Realmente, no sabía qué le asustaba más, si la compañía o la soledad… 
Por lo pronto, continuó caminando alentado ante la repentina claridad que acababa de atisbarse a lo lejos.
Persiguiéndola como una polilla, escapó del corredor descubriendo al otro lado su error de figuración. No había estado siendo tal, sino más bien una termita horadando el tronco un árbol gigantesco.

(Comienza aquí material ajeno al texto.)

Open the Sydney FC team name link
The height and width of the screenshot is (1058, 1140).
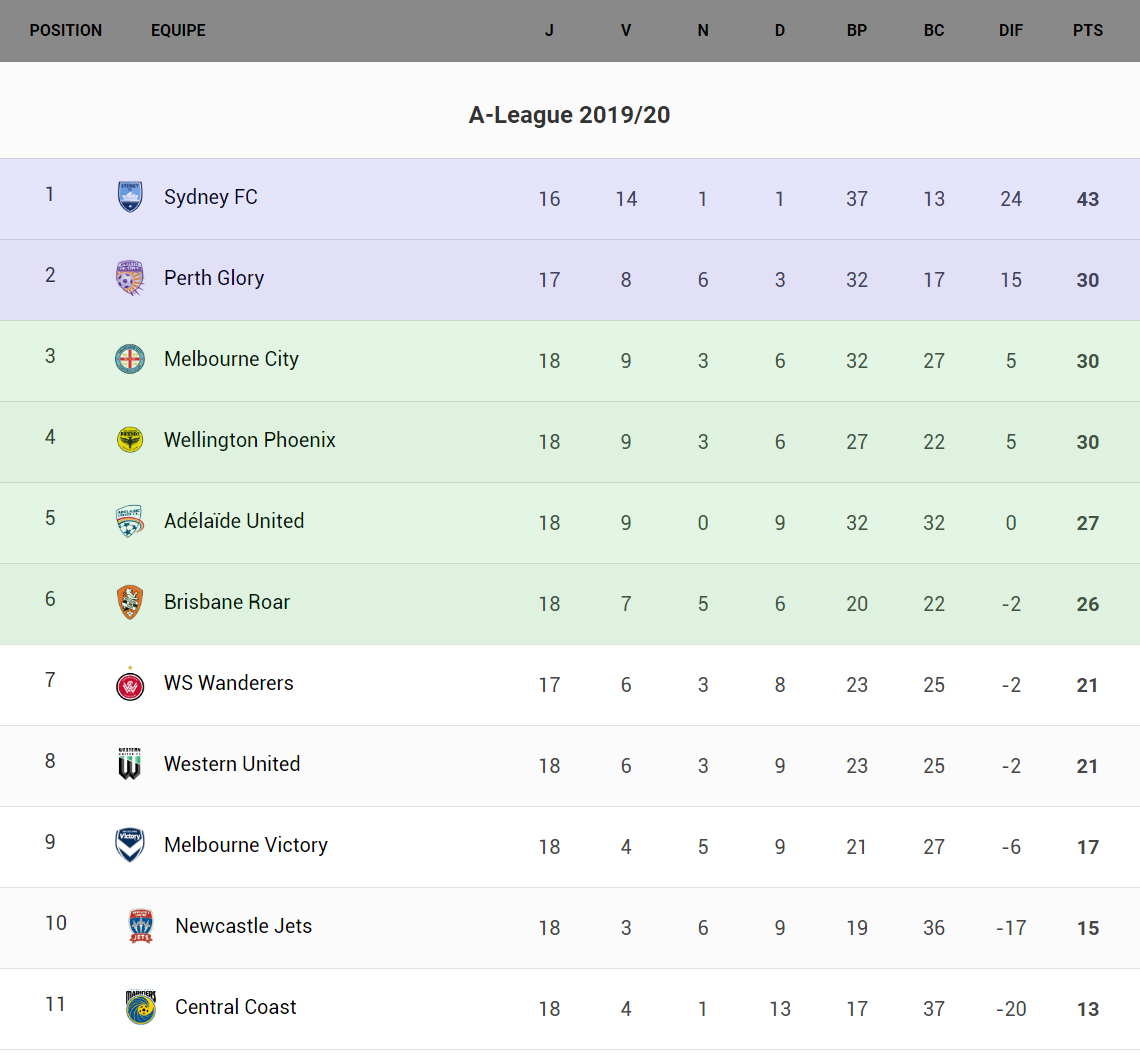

Sorprendido ante su imponente tamaño, Barael miró al cielo. Como aquél, otros altos y tupidos árboles impedían que la luz penetrara con facilidad, mientras una niebla espesa cubría la fértil hojarasca ascendiendo hasta sus rodillas. El mayor bosque que jamás pudiera divisar duende le daba la bienvenida.
La reiterada ausencia de semejantes era lo que resultaba inquietamente incomprensible y perturbadoramente desaconsejable.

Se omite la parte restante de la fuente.